物の不自由な時代にもかかわらず、自分は食べず、私達を育ててくれた母、二年前に他界してしまいました。
人に迷惑をかけるな、人を恨むな、感謝の心を持て。
この言葉が母の口癖でした。自分の命が枯れる迄、私達、子供の事を心配し、案じてくれた、やさしい母親でした。
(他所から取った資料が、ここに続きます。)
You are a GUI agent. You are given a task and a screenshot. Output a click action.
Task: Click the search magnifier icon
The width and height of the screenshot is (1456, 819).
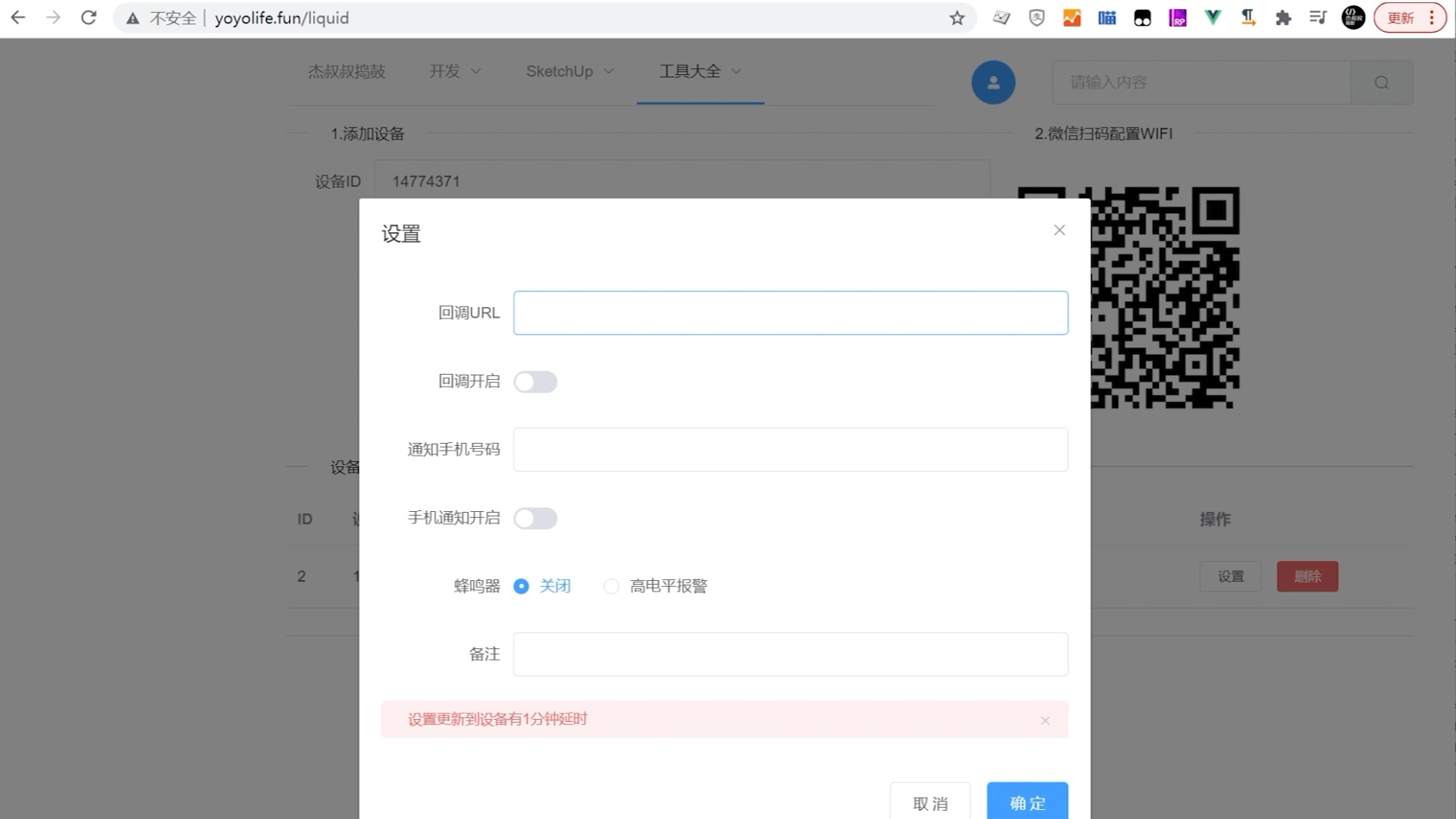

私は加西から二十分程離れた所に住んでいますが、母の顔が見たい、逢いたい、悲しくてどうにもならない時、切なくて人に話せない時、必ず加西の五百羅漢さんを訪ねます。
そして亡き母に似た仏様の顔を捜します。
色んな表情を持つ仏様を見ていると、気持ちが落ちつき、安らぎ、母との思い出が走馬燈のごとく、体中をかけめぐります。そして両手を合わせていると、涙が止めどなく溢れてきます。そして「お母さん」と呼ぶのです。
母に似た仏様は、私を見て、やさしく頬笑んで、私にこう言って下さるのです。
「人間だれでも生きていると、苦しみや、悲しみを多々味わうのです。元気を出して頑張りなさい。」
と私を励まして、仏様は言って下さるのです。

北条の羅漢様は、私の心の故郷なのです。心も身も安らぐ場所なのです。

ありがとう加西、ありがとう北条、ありがとう羅漢様、大好きな加西市に産まれて私は誇りに思っています。